UPDATE: As expected, the UN Security Council voted unanimously to give a UN mandate to the African Union force in CAR, the African-led International Support Mission in the Central African Republic (MISCA), and authorize French support for this force. France said it would begin bolstering MISCA and its existing contingent in CAR immediately following the passage of Security Council Resolution 2127.
Anti-government forces launched attacks in Bangui, the capital of Central African Republic, today. The country’s current “interm” President Michel Djotodia, who’s seized power in March of this year, blamed the violence on forces loyal to the ousted former President Francois Bozize. However, Bangui, along with much of the rest of the country, has experienced significant violence and lawlessness since Djotodia took control.
This lack of functioning state institutions and an inability or unwillingness by Djotodia to control members of the rebel group that thrust him into power have contributed to virtual anarchy in the country. Djotodia officially disbanded the Seleka rebel group following his assumption of role of President, but rebels have effectively refused to demobilize and now control much of the capital’s outlying areas. The rebels have also been blamed for violence and looting, including what has been described as “systematic looting” of medical facilities and schools. The situation has also given rise to sectarian blodshed between Muslims and Christians. The Seleka rebel group represented Muslims from the country’s east, while the western portion of the country has a higher Christian population. Christian militias have formed in response to ex-Seleka activities, calling themselves “anti-balaka.” Djotodia has denied the existence of sectarian violence or the possibility for genocide.
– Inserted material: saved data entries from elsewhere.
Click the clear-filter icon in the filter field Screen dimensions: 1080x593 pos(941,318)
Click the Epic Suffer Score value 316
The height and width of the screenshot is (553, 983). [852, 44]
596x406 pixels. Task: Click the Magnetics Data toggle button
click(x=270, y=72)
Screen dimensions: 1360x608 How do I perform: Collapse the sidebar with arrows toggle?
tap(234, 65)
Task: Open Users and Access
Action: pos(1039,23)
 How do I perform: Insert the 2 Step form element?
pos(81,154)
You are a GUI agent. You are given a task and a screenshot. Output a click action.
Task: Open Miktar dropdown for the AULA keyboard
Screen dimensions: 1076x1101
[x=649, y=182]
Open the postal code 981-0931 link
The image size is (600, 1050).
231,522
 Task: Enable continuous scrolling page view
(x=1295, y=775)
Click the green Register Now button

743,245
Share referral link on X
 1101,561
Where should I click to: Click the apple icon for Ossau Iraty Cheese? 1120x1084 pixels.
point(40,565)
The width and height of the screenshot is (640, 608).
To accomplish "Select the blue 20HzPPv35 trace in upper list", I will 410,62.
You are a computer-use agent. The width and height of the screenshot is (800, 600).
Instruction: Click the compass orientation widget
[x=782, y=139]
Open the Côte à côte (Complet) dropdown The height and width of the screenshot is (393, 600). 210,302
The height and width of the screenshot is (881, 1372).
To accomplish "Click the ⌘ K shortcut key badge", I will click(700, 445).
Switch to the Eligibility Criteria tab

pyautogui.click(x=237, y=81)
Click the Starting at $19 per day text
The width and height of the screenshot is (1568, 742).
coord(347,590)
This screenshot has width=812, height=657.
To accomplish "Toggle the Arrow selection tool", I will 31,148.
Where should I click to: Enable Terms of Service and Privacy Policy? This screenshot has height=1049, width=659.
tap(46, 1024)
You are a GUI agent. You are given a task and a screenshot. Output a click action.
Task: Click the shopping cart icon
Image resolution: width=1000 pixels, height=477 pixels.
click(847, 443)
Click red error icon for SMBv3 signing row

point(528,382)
Whether the group responsible for today’s attack was truly loyal to Bozize or simply against the current regime is unclear. It is also speculated that the attack hoped to change the balance of power in the capital ahead of increased French intervention in the country. The UN Security Council is reported to vote soon on whether to allow an expanded French contingent to join African peacekeepers already in the country. It is unlikely that the UNSC will deny the request. French authorities have said that if and when the approval comes, their movement into CAR will be rapid. At the end of last month a French warship, the amphibious assault ship FRS Dixmude, docked in Cameroon and unloaded French forces and their equipment. These troops have since been reported to have joined Cameroonian troops on their border with CAR, which has also been a flashpoint since the upheaval earlier this year. These troops would be able to rapidly move into CAR if ordered to do so. At the end of November, French forces already in CAR were also said to be working to expand the capability of the airport in Bangui to support such an intervention.